## Task details
Return the stretch from the line with "The image size is (1280, 678)." through the line with "Click the thumbnail strip scrollbar handle" in the data below, character for character, skipping all pictures.

BEGIN

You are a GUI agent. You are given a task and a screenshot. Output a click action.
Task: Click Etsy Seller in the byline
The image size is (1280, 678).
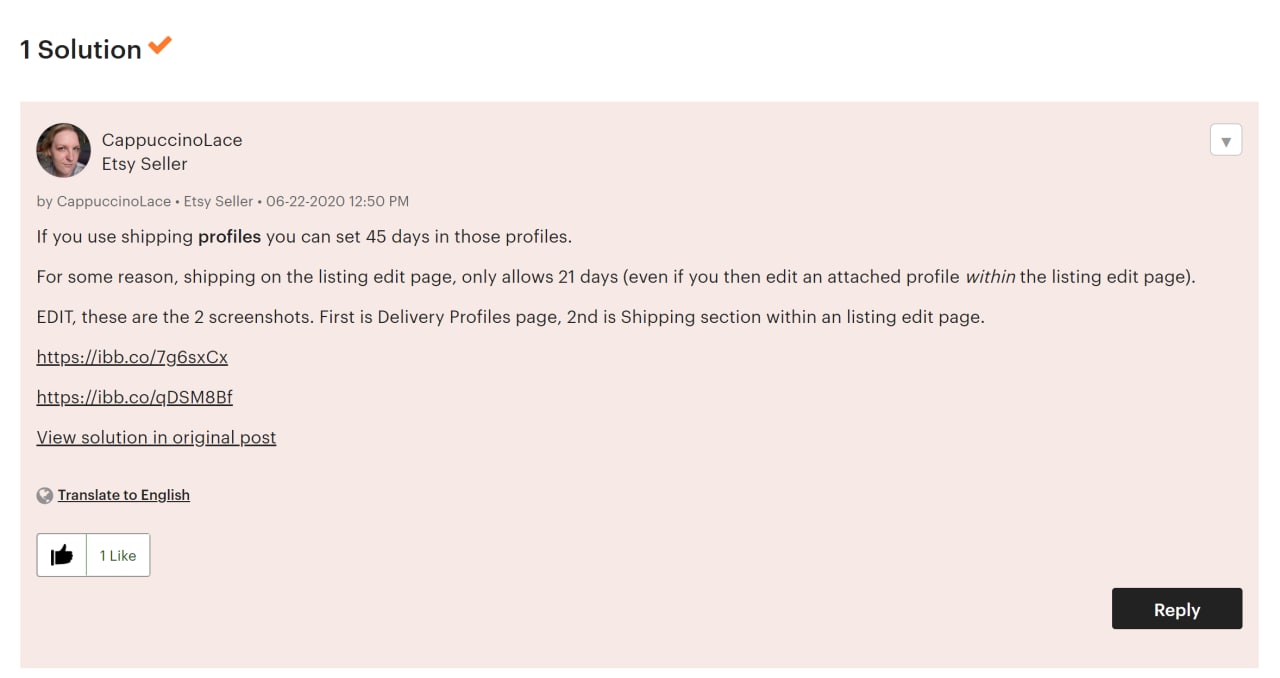click(x=218, y=201)
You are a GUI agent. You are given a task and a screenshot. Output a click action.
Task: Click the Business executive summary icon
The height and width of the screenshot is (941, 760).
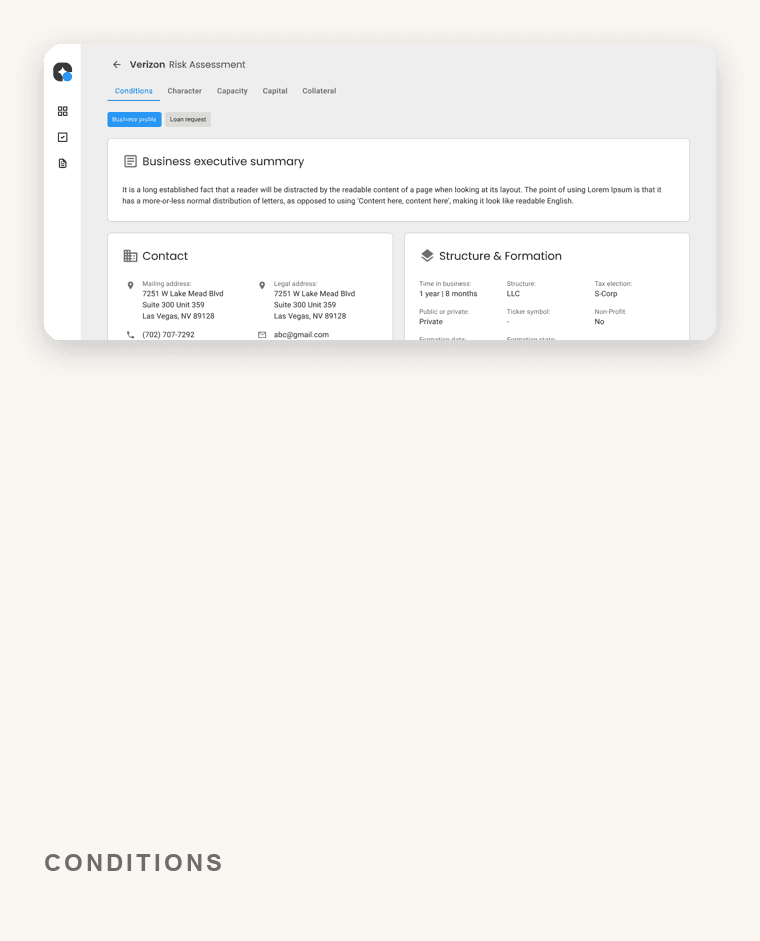(130, 161)
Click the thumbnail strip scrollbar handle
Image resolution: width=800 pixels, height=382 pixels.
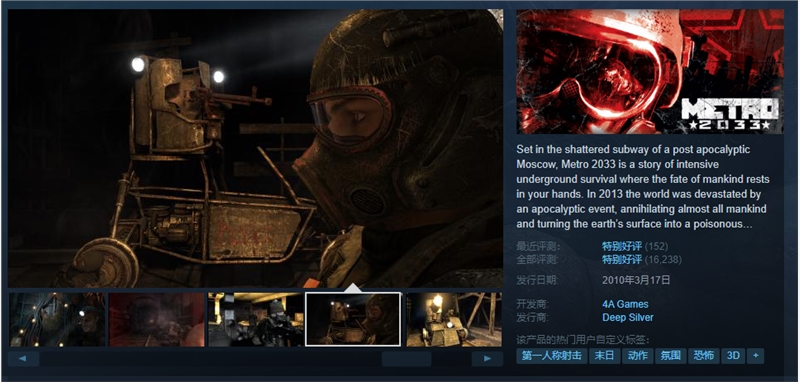(x=406, y=359)
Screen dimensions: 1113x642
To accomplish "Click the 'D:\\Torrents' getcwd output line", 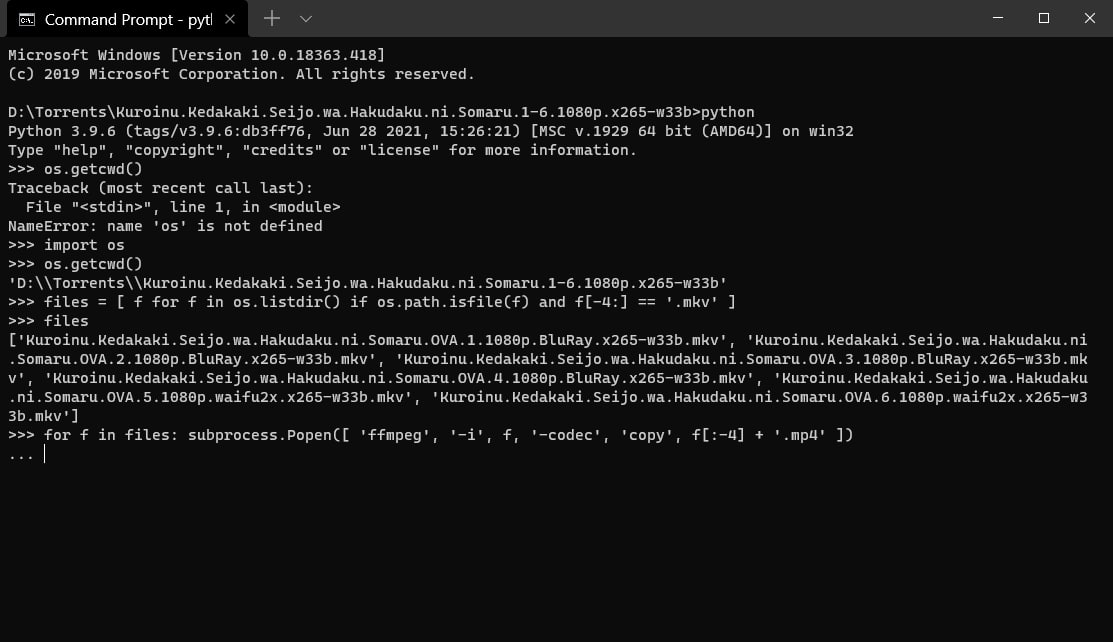I will tap(367, 283).
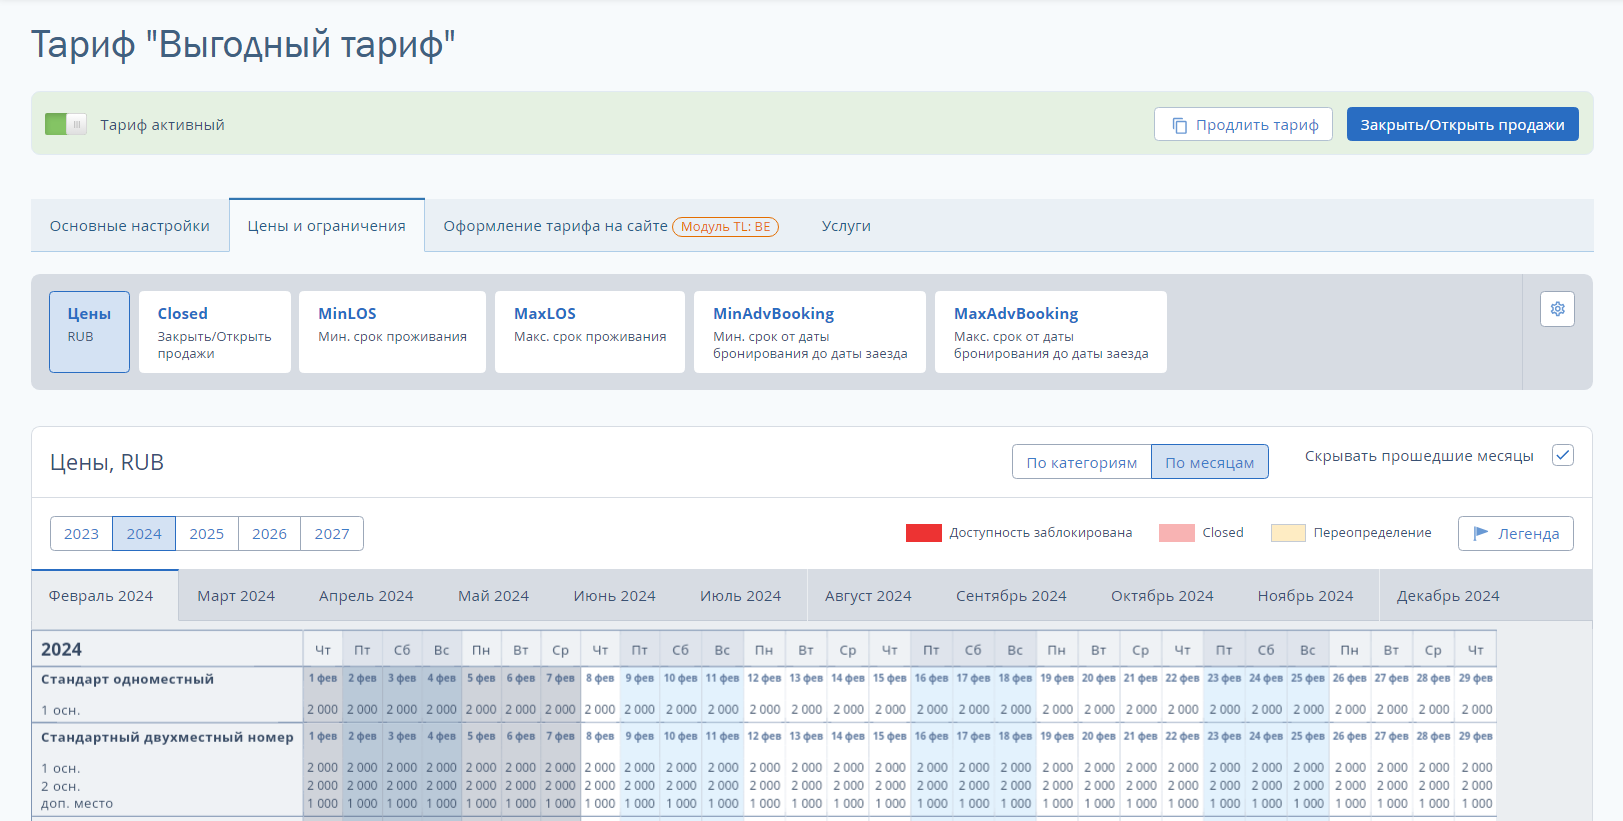Toggle the Тариф активный switch

(66, 124)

END

## Output
The image size is (1280, 678).
click(x=218, y=201)
You are a GUI agent. You are given a task and a screenshot. Output a click action.
Task: Click the Business executive summary icon
The height and width of the screenshot is (941, 760).
(130, 161)
Click the thumbnail strip scrollbar handle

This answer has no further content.